Published online 2016 December 20. doi:  10.1080/17453674.2016.1269051
PMCID: PMC5385109

Sick leave in Sweden before and after total joint replacement in hip and knee osteoarthritis patients

Abstract

Background and purpose

Little is know about patterns of sick leave in connection with total hip and knee joint replacement (THR and TKR) in patients with osteoarthritis (OA).

Patients and methods

Using registers from southern Sweden, we identified hip and knee OA patients aged 40–59 years who had a THR or TKR in the period 2004–2012. Patients who died or started on disability pension were excluded. We included 1,307 patients with THR (46% women) and 996 patients with TKR (56% women). For the period 1 year before until 2 years after the surgery, we linked individual-level data on sick leave from the Swedish Social Insurance Agency. We created a matched reference cohort from the general population by age, birth year, and area of residence (THR: n = 4,604; TKR: n = 3,425). The mean number of days on sick leave and the proportion (%) on sick leave 12 and 24 months before and after surgery were calculated.

Results

The month after surgery, about 90% of patients in both cohorts were on sick leave. At the two-year follow-up, sick leave was lower for both cohorts than 1 year before surgery, except for men with THR, but about 9% of the THR patients and 12–17% of the TKR patients were still sick-listed. In the matched reference cohorts, sick leave was constant at around 4–7% during the entire study period.

Interpretation

A long period of sick leave is common after total joint replacement, especially after TKR. There is a need for better knowledge on how workplace adjustments and rehabilitation can facilitate the return to work and can postpone surgery.

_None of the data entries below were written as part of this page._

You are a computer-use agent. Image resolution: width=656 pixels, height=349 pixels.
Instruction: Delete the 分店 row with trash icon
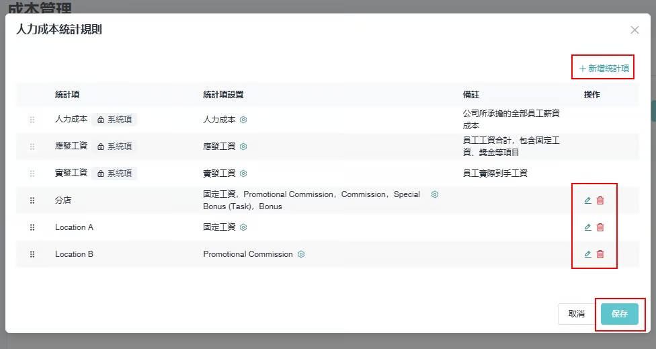600,200
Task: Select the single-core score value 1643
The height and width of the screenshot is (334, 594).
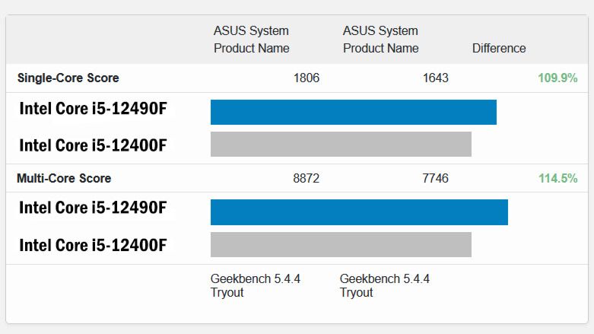Action: tap(436, 78)
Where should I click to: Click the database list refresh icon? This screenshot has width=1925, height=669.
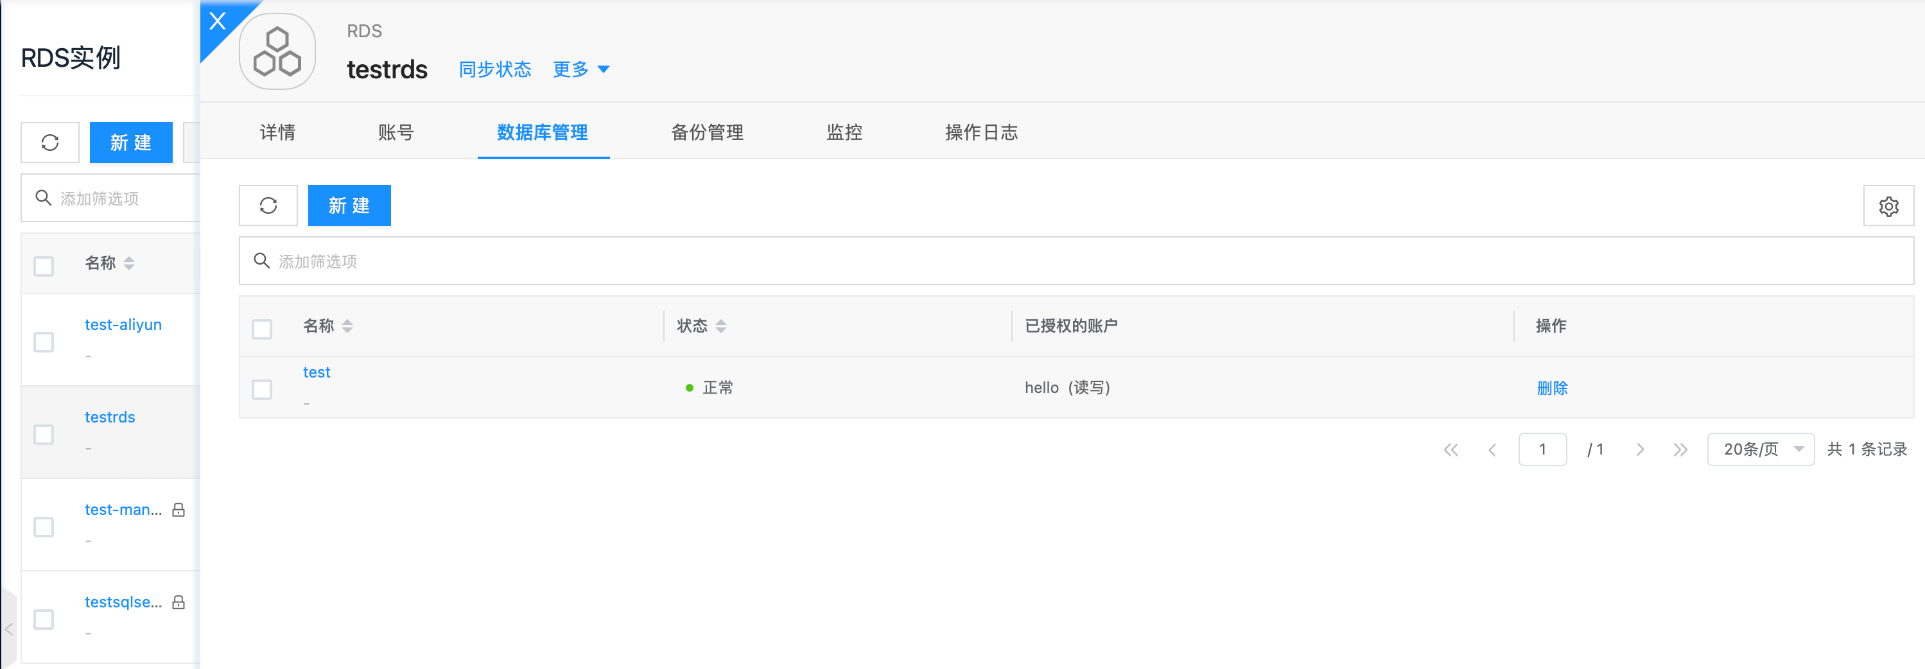click(x=268, y=206)
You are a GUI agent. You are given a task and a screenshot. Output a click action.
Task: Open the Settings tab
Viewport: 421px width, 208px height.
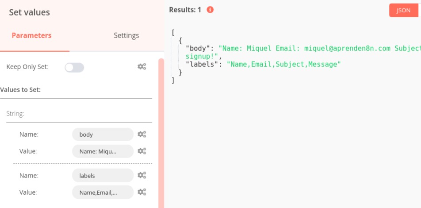pos(126,35)
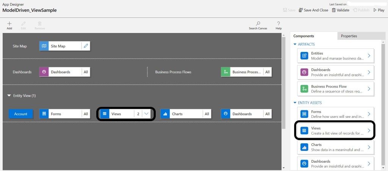Collapse the Entity View section

(9, 96)
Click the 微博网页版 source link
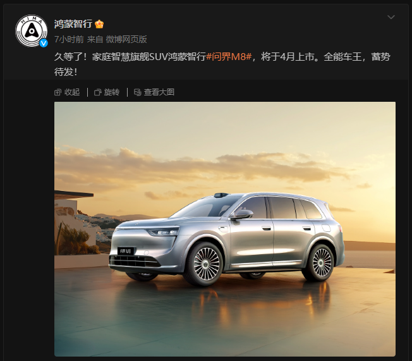This screenshot has height=361, width=412. [x=126, y=39]
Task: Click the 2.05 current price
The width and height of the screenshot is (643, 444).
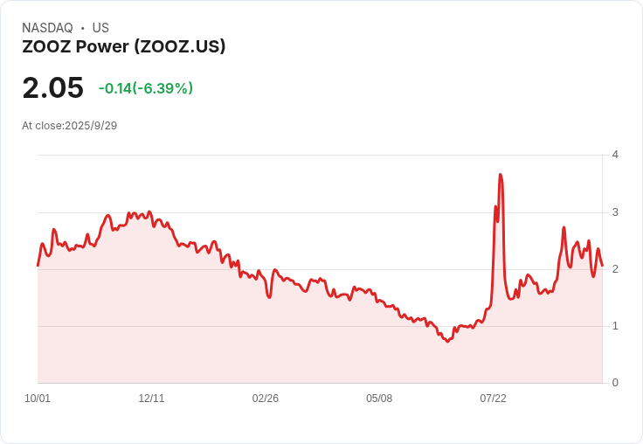Action: (x=52, y=87)
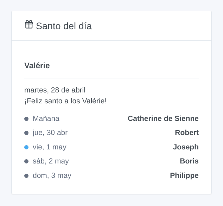Click the Santo del día title

coord(64,26)
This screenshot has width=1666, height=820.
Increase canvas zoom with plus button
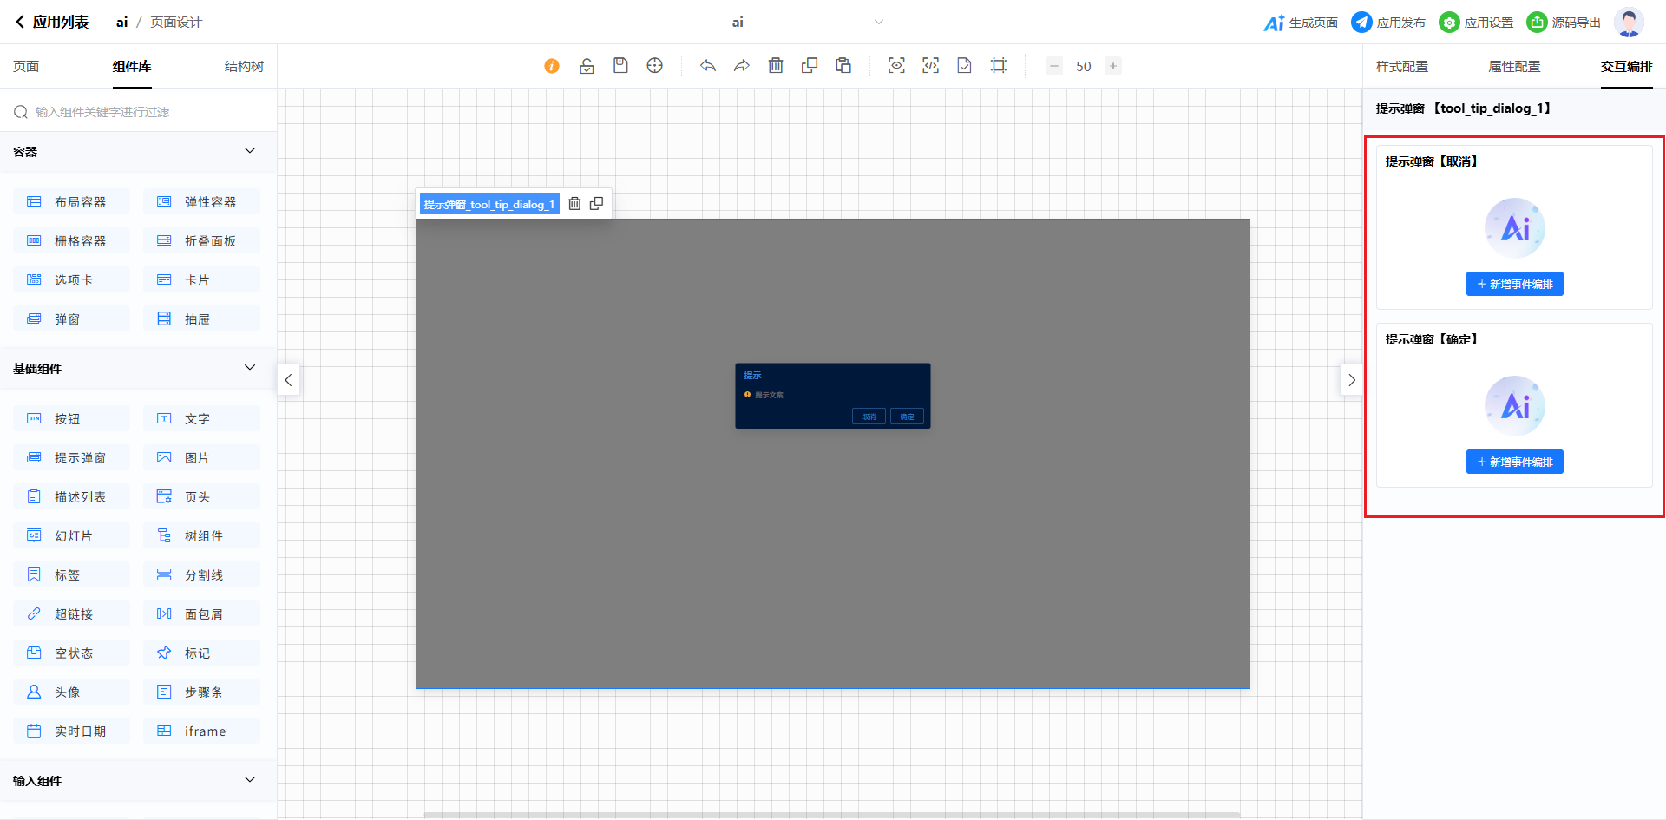(1113, 66)
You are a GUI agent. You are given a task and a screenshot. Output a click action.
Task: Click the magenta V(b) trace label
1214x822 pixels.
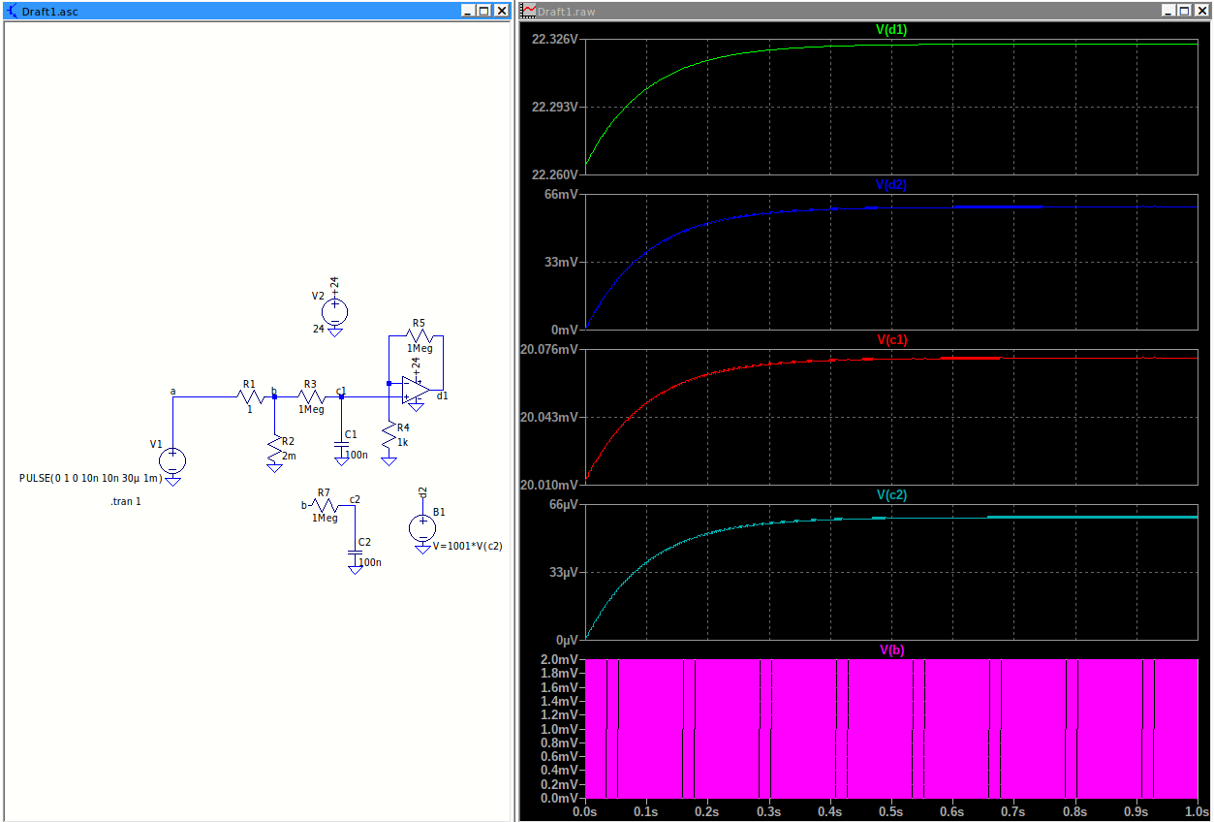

Osteoarthritis (OA) is one of the most common reasons for chronic musculoskeletal pain (Arden and Nevitt 2006, Vos et al. 2012). OA is among the top 10 disabling diseases in the western world (OECD 2013). It is not only a disease of the elderly, but also affects the working-age population. In Sweden, where we conducted this study, the prevalence of doctor-diagnosed hip OA and knee OA in individuals aged 45 years or more has been reported to be 6% and 14%, respectively (Turkiewicz et al. 2014a,b). During the progression of OA, pain—both during activity and at rest—often occurs more frequently and with increased intensity. This may cause both loss of work productivity (presenteeism) and sick leave (absenteeism). Indeed, women with knee OA have an almost doubled risk of sick leave in comparison to a general population (Hubertsson et al. 2013).

With severe OA, a total hip replacement (THR) or total knee replacement (TKR) may be necessary to obtain sufficient pain relief, and to improve physical function and maintain the same activity level (Zhang et al. 2012, McAlindon et al. 2014). The number of patients who have a THR or a TKR is steadily increasing (Losina et al. 2012). The same trend is apparent in all OECD countries (OECD 2013). Still, we know very little about the patterns of sick leave (as a measure of absenteeism) before and after joint replacement surgery. Thus, we determined how hip and knee OA patients are sick-listed before and after a THR or TKR using individual-level data from an entire geographic region. We also related the sick leave to the level of sick leave in the general population.

Patients and methods

Study design

We conducted an observational study on patients with hip OA and knee OA who had had a THR or a TKR. The setting was the Skåne region in southern Sweden. The region is one of the largest counties in Sweden and contains both rural and urban areas. The population of 1,274,069 inhabitants (2013) accounts for approximately one-eighth of the Swedish population. We crosslinked data at the individual level from 2 registers using the Swedish 10-digit personal identification number.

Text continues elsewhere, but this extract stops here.